Благополучно прогуляв большинство лекций Метченко, я рассчитывал никогда не сталкиваться с ним в конкретных делах. Однако пришлось. Диплом я защищал об акмеизме, но когда был принят в аспирантуру, оказался аспирантом именно этого человека. Дело в том, что с какого-то момента он практически прекратил читать лекции, оставив за собой лишь спецкурс (и облегченно вздыхал, узнав, что студенты в очередной раз не собрались), а всю нагрузку ему давали аспиранты: 11 аспирантов — 550 положенных профессору часов.

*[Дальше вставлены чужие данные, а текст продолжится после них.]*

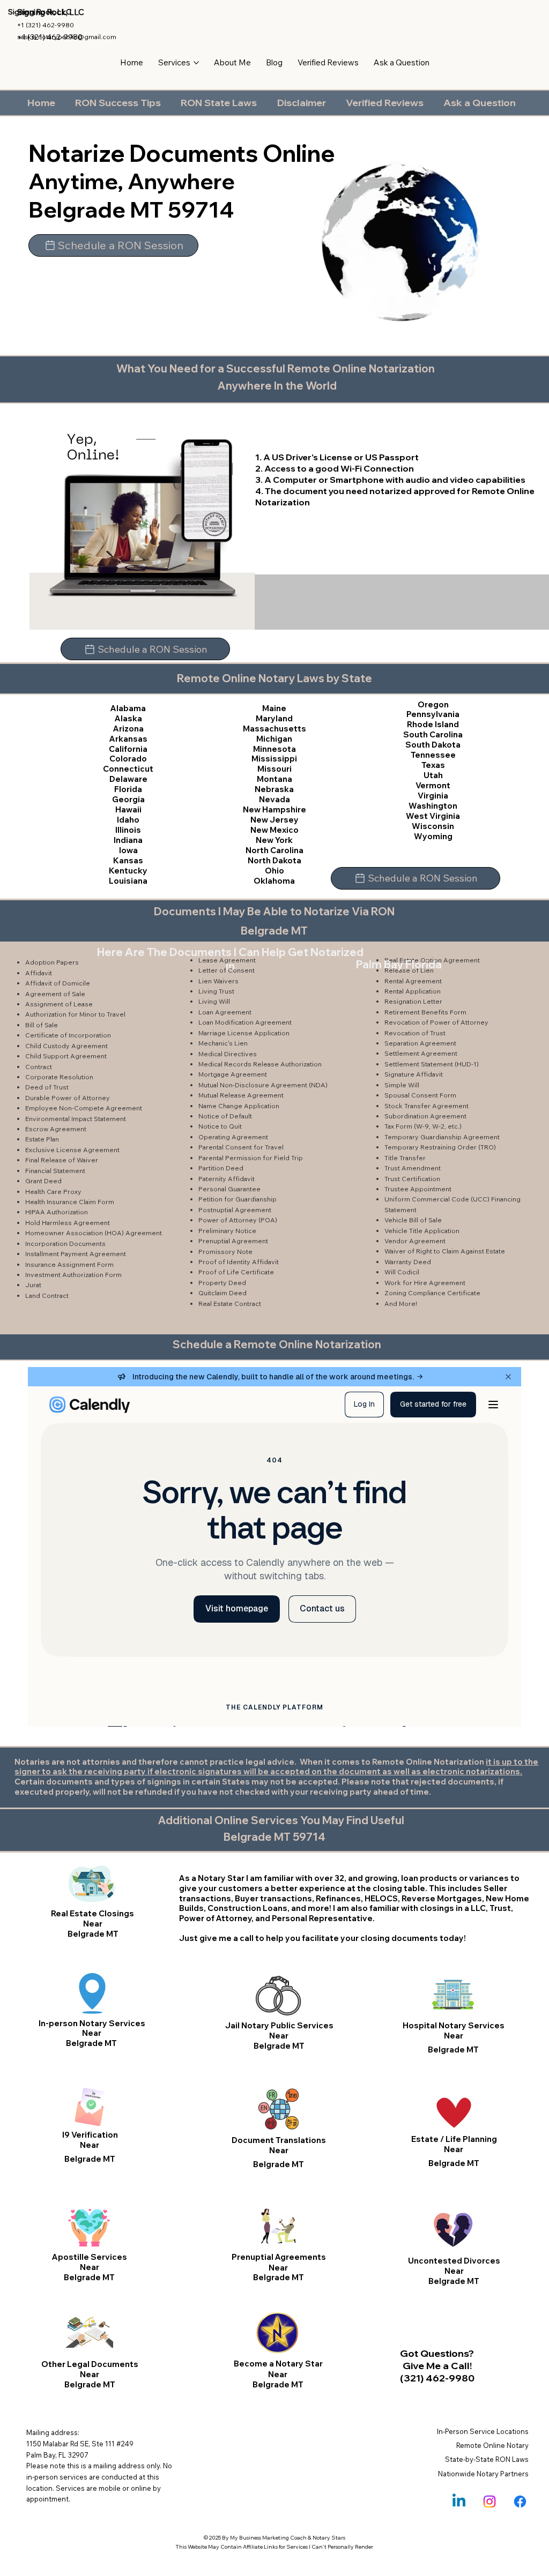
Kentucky (128, 870)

II. ЭПОХА РАННЕГО СИМВОЛИЗМА

Из дневника Валерия Брюсова 1892–1893 годов

[*]

Когда П. Е. Щеголев печатал дневники А. Н. Вульфа, он дал книге выразительный подзаголовок: «Любовный быт пушкинской эпохи». Точно так же и дневник Валерия Брюсова, который он систематически вел с 1890 по 1903 год, время от времени делая записи и позже, в какой-то своей части вполне мог бы быть назван «Любовный быт 1890-х годов». На протяжении довольно долгого времени (точнее, пока Брюсов оставался холостым) очень существенную часть записей составляли повествования о любовных увлечениях автора, и откровенность этих записей превосходила большинство известных нам дневников.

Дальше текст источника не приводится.